What is being asked
Rescale the entries in the stretch from the line containing "You are a computer-use agent. The" through the line containing "pyautogui.click(x=188, y=1001)" by rewriting only those lines, requests included, with every coordinate in the answers multiplied by 1.9 and rounded to a whole number, halves up. Leave the pictures out.

Supplied records
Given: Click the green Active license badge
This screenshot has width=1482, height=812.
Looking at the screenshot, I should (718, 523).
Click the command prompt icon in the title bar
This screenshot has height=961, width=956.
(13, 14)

==

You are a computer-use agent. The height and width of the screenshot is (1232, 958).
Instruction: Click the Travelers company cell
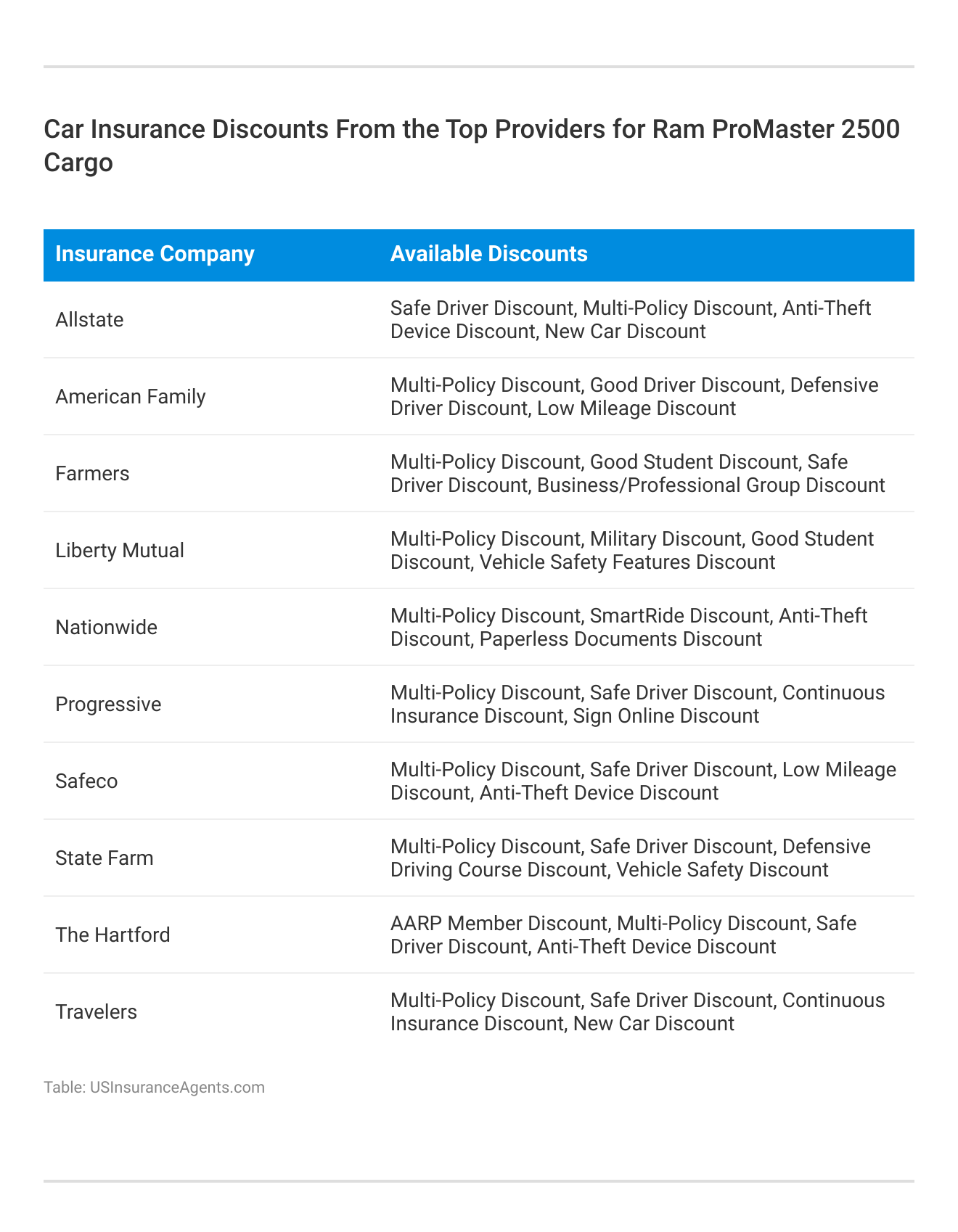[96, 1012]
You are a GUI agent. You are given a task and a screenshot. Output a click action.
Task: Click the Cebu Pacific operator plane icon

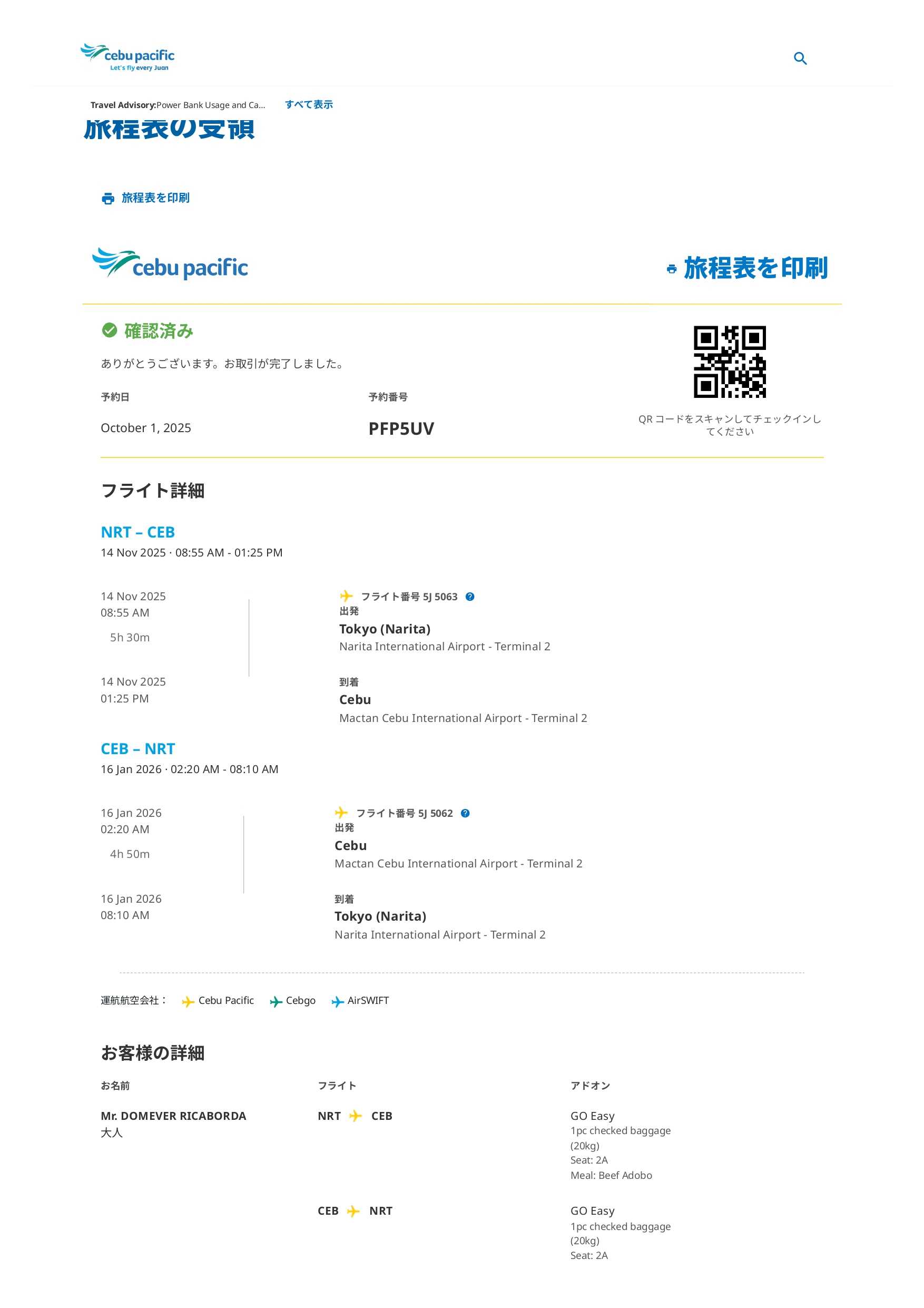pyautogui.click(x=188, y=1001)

...

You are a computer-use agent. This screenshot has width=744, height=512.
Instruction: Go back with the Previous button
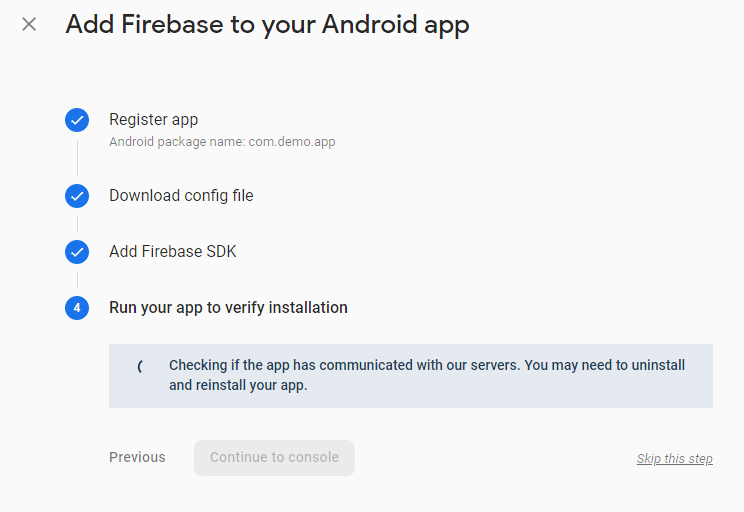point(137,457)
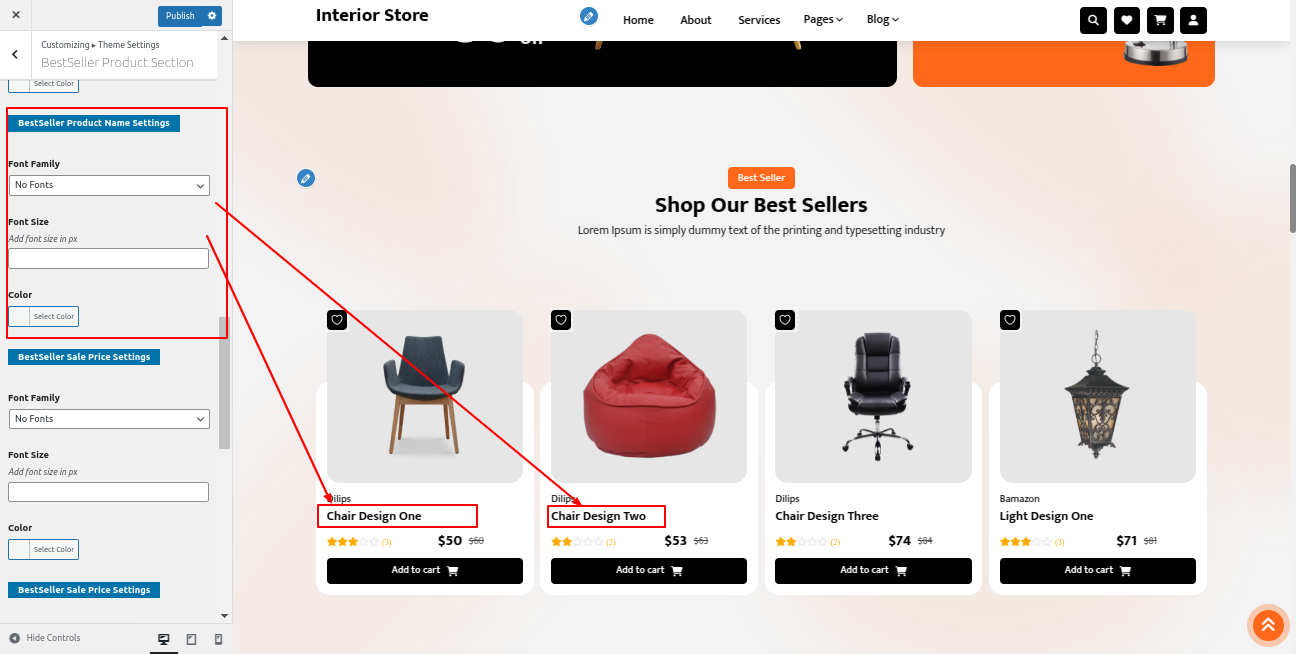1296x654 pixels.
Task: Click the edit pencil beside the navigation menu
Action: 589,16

Task response
You are a computer-use agent. The height and width of the screenshot is (1232, 958).
Instruction: Click the Travelers company cell
[182, 1923]
You are a GUI agent. You are given a task and a screenshot. Output a click action.
Task: Click the Cebu Pacific operator plane icon

pyautogui.click(x=357, y=1902)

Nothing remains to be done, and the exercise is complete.